■ WRITTEN INSTRUCTION A ■
Copy out the rows word for word, starting with the row that contains "How do I perform: Click the license" and ending with the row that contains "click(178, 102)", including both.

-- start of TEXT PASSAGE --

OPTIMUM INVESTMENT ADVISORS,
L.P., a registered investment adviser (the "Adviser"),
a limited partnership organized under the laws of the
State of Illinois and having its principal office and
place of business in Chicago, Illinois (the "Adviser"),
and UNIVERSAL CAPITAL INVESTMENT
TRUST, a Massachusetts business trust registered as
an open-end management investment company under
the Investment Company Act of 1940 (the "1940
Act") and having its principal office and place of
business in Chicago, Illinois (the "Trust"), hereby
agree as follows:

1. 	APPOINTMENT OF ADVISER.

(a) 	Initial Fund.  The Trust
appoints the Adviser to act as manager
and investment adviser to Universal
Capital Growth Fund (the "Fund"), a
series of the  Trust, for the period and
on the terms herein set forth.  The
Adviser accepts such appointment and
agrees to render the services herein set
forth, for the compensation herein
provided.

(b) 	Additional Funds.  If the Trust
establishes one or more series of
shares other than the Fund with
respect to which it wishes to retain the
Adviser to render management and
investment advisory services
hereunder, it shall notify the Adviser
in writing, indicating the advisory fee
which will be payable with respect to
the additional series of shares.  If the
Adviser is willing to render such
services, it shall notify the Trust in
writing, whereupon such series of
shares shall become a Fund hereunder.

2. 	DUTIES OF ADVISER.

The Adviser, at its own expense, shall furnish
the following services and facilities to the Trust:

(a) 	Investment Program.  The
Adviser will (i) furnish continuously
an investment program of the Fund,
(ii) determine (subject to the overall
supervision and review of the Board of
Trustees of the Trust (the "Trustees"))
what investments shall be purchased,
held, sold or exchanged by the Fund
and what portion, if any, of the assets
of the Fund shall be held uninvested,
and (iii) make changes on behalf of
the Trust in the investments of the
Fund.  The Adviser will also manage,
supervise and conduct the other affairs
and business of the Trust and the Fund
and matters incidental thereto, subject
always to the control of the Trustees
and to the provisions of the
Declaration of Trust and Bylaws and
the 1940 Act.



(b) 	Office Space and Facilities.

-- end of TEXT PASSAGE --
-- start of INFORMATION GIVEN --

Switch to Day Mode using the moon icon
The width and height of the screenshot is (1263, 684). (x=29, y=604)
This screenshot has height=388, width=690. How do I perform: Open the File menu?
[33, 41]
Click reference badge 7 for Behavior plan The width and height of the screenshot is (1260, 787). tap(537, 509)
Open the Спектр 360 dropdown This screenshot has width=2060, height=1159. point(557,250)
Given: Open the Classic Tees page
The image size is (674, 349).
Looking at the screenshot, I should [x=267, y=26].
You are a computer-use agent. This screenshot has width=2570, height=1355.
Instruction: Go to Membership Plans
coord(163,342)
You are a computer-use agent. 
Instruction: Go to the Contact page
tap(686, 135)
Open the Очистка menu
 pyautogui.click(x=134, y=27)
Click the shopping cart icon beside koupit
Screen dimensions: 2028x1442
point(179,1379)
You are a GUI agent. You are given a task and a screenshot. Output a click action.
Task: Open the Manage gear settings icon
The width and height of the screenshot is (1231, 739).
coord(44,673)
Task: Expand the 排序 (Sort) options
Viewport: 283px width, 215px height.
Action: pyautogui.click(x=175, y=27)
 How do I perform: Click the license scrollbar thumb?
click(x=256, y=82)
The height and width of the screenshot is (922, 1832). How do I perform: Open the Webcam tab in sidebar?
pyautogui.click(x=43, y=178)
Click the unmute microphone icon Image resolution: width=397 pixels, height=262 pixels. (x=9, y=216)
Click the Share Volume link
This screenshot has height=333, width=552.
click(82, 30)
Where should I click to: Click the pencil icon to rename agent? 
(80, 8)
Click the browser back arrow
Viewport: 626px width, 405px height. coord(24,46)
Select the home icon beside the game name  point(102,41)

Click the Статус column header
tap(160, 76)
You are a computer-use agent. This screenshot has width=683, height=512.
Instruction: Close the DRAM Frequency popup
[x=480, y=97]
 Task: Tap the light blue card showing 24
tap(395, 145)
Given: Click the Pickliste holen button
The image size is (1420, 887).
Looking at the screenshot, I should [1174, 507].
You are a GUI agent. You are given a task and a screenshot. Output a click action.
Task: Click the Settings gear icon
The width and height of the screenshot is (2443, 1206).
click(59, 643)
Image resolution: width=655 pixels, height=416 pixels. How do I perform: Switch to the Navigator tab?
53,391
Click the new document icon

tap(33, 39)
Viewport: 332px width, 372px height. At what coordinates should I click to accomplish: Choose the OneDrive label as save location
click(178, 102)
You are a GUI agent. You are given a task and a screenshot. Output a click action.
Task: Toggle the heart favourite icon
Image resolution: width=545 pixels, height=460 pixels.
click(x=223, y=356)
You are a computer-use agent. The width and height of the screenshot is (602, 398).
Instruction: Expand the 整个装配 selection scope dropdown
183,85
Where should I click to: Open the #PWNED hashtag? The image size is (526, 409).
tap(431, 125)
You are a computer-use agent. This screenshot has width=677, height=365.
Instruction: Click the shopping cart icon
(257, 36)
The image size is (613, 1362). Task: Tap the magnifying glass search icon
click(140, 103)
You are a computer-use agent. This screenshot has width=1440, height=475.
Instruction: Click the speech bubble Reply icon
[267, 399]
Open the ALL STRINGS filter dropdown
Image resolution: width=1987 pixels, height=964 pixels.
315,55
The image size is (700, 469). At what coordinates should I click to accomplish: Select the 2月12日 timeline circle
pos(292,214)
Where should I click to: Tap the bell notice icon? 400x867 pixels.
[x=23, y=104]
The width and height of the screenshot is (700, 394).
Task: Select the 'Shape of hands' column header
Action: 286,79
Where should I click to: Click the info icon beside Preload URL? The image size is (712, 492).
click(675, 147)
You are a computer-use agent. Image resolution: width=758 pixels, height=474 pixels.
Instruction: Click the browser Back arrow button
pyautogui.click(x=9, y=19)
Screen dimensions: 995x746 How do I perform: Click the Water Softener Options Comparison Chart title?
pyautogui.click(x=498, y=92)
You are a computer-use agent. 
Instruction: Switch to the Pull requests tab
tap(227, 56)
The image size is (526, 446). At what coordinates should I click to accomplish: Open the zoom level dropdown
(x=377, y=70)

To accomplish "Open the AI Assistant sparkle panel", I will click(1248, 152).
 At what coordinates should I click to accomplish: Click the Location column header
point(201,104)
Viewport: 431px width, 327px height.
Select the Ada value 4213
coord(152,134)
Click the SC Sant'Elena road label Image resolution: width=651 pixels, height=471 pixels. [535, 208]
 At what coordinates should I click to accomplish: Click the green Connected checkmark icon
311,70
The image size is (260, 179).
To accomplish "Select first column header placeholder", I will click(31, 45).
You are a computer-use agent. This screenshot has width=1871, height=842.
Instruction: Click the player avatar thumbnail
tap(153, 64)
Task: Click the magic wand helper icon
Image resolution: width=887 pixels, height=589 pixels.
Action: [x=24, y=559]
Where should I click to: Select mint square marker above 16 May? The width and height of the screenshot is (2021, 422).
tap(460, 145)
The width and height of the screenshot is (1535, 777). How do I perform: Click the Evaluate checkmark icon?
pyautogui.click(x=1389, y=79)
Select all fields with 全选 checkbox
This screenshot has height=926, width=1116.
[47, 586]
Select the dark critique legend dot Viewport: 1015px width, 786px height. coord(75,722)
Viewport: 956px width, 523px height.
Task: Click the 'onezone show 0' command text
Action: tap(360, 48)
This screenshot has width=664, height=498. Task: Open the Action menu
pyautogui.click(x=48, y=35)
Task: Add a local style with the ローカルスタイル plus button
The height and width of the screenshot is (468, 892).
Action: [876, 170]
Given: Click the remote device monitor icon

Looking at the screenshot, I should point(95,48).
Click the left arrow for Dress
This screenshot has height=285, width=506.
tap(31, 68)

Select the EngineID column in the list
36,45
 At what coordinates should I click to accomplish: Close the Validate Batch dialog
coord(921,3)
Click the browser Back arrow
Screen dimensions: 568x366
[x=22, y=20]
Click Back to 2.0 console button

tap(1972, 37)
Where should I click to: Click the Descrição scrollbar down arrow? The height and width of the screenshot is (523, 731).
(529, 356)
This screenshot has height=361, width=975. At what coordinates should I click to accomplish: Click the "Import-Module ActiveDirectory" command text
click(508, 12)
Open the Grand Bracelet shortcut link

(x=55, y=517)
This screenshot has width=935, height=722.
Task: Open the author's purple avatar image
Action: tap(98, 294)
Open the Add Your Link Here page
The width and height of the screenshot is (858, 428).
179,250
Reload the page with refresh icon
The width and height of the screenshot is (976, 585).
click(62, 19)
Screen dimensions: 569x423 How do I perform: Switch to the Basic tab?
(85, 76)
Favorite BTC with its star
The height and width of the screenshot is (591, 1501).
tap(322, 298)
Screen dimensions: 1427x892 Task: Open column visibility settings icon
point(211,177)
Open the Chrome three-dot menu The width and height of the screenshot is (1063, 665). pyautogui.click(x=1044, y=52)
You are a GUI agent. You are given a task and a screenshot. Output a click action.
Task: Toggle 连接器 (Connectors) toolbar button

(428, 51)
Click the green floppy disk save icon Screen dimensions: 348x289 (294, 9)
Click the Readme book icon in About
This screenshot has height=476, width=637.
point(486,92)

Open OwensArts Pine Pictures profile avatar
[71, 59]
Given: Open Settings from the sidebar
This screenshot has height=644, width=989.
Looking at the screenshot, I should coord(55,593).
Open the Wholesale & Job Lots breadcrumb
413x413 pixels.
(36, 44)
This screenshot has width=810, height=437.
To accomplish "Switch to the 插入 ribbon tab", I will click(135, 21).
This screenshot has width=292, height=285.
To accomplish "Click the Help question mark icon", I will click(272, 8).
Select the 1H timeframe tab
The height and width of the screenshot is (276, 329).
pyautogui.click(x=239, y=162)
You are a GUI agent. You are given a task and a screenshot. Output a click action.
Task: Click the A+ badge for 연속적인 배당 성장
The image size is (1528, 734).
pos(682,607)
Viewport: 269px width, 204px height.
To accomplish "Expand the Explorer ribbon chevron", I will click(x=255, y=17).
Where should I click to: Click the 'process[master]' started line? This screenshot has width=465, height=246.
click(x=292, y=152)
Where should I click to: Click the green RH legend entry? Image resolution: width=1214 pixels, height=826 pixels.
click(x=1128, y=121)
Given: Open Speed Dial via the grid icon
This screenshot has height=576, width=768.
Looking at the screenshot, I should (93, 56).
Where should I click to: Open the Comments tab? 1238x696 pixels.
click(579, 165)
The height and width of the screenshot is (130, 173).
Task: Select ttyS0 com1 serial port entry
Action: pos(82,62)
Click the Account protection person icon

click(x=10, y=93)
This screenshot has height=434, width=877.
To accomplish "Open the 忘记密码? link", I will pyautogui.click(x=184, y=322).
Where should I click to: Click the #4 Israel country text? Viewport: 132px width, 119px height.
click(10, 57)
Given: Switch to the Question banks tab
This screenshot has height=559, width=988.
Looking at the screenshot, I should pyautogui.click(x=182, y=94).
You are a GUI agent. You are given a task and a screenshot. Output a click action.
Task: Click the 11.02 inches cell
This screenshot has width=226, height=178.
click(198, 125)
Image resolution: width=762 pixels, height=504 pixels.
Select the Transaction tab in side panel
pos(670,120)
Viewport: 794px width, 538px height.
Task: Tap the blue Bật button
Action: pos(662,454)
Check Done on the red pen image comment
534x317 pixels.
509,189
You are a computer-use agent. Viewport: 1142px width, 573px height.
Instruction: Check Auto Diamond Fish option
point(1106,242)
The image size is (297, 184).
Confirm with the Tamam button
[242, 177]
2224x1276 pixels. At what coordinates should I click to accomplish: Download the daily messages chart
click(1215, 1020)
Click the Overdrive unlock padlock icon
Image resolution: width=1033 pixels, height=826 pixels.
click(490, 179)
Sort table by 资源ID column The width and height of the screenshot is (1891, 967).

-- end of INFORMATION GIVEN --

■ WRITTEN INSTRUCTION B ■
List every defined term that the investment advisory agreement introduces in parentheses with quotation marks, naming each term once.

■ RESULT A ■
 How do I perform: Click the license scrollbar thumb?
click(x=256, y=82)
The height and width of the screenshot is (922, 1832). How do I perform: Open the Webcam tab in sidebar?
pyautogui.click(x=43, y=178)
Click the unmute microphone icon Image resolution: width=397 pixels, height=262 pixels. (x=9, y=216)
Click the Share Volume link
This screenshot has height=333, width=552.
click(82, 30)
Where should I click to: Click the pencil icon to rename agent? 
(80, 8)
Click the browser back arrow
Viewport: 626px width, 405px height. coord(24,46)
Select the home icon beside the game name  point(102,41)

Click the Статус column header
tap(160, 76)
You are a computer-use agent. This screenshot has width=683, height=512.
Instruction: Close the DRAM Frequency popup
[x=480, y=97]
 Task: Tap the light blue card showing 24
tap(395, 145)
Given: Click the Pickliste holen button
The image size is (1420, 887).
Looking at the screenshot, I should [1174, 507].
You are a GUI agent. You are given a task and a screenshot. Output a click action.
Task: Click the Settings gear icon
The width and height of the screenshot is (2443, 1206).
click(59, 643)
Image resolution: width=655 pixels, height=416 pixels. How do I perform: Switch to the Navigator tab?
53,391
Click the new document icon

tap(33, 39)
Viewport: 332px width, 372px height. At what coordinates should I click to accomplish: Choose the OneDrive label as save location
click(178, 102)

■ RESULT B ■
Adviser
1940 Act
Trust
Fund
Trustees